▸ **Document text**:
• • • • •

Poster Presentation Society for Molecular Biology and Evolution Conference 2016

Phylogenetic and genomic analyses resolve the origin of important plant genes derived from transposable elements (#690)

Zoé Joly-Lopez 1 , Douglas R Hoen 2 , Mathieu Blanchette 3 , Thomas E Bureau 2
  1. Center For Genomics And Systems Biology, New York University, New York, NY, United States
  2. Biology, McGill University, Montreal, Qc, Canada
  3. School of Computer Sciences, McGill University, Montreal, Qc, Canada

Once perceived as merely selfish, transposable elements (TEs) are now recognized as potent agents of adaptation. One way TEs contribute to evolution is through TE exaptation (also referred to as co-option or molecular domestication), a process whereby TEs, which persist by replicating in the genome, transform into novel host genes, and persist by conferring phenotypic benefits. In eukaryotes, TE exaptation has made possible major evolutionary innovations, including the vertebrate adaptive immune system and the mammalian placenta; yet little is known about this process. To better understand TE exaptation, we designed an approach to resolve the phylogenetic context and timing of exaptation events and subsequent patterns of exapted TE (ETE) diversification. Starting with known ETEs, we search in diverse genomes for basal ETEs and closely-related TEs, carefully curate the numerous candidate sequences, and infer detailed phylogenies. To distinguish TEs from ETEs, we also weigh several key genomic characteristics including repetitiveness, terminal repeats, pseudogenic features, and conserved domains. Applying this approach to the well-characterized plant ETEs, MUSTANG (MUG) and FAR-RED ELONGATED HYPOCOTYL3 (FHY3), we show that each group is paraphyletic and we argue that this pattern demonstrates that each originated in not one but multiple exaptation events. These exaptations and subsequent ETE diversification occurred throughout angiosperm evolution including the crown group expansion, the angiosperm radiation, and the primitive evolution of angiosperms. In addition, we detect evidence of several putative novel ETE families. Our findings support the hypothesis that TE exaptation generates novel genes more frequently than is currently thought, often coinciding with key periods of evolution. Our approach is not limited to plant genomes and would be informative to apply, for example, in mammals.

• • • • •

▸ **Provided data**:
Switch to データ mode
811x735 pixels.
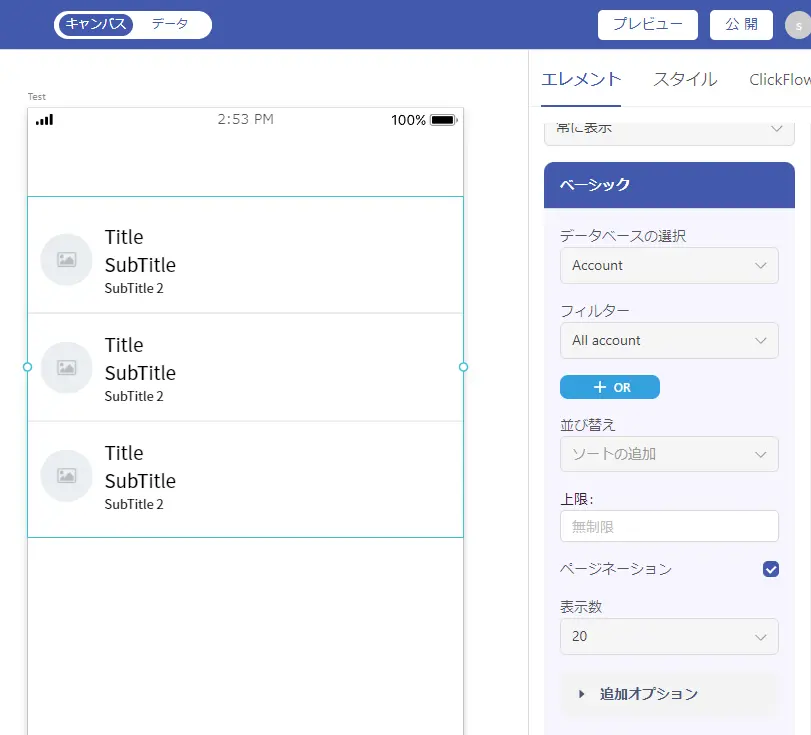pyautogui.click(x=170, y=24)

• • • • •

Answer these questions using the poster abstract above.
1. Which university is listed for the Center For Genomics And Systems Biology?
2. What two major evolutionary innovations in eukaryotes does the abstract say TE exaptation made possible?
3. Which two well-characterized plant ETEs was the approach applied to?

▸ **Solution below**:
1. New York University.
2. The vertebrate adaptive immune system and the mammalian placenta.
3. MUSTANG (MUG) and FAR-RED ELONGATED HYPOCOTYL3 (FHY3).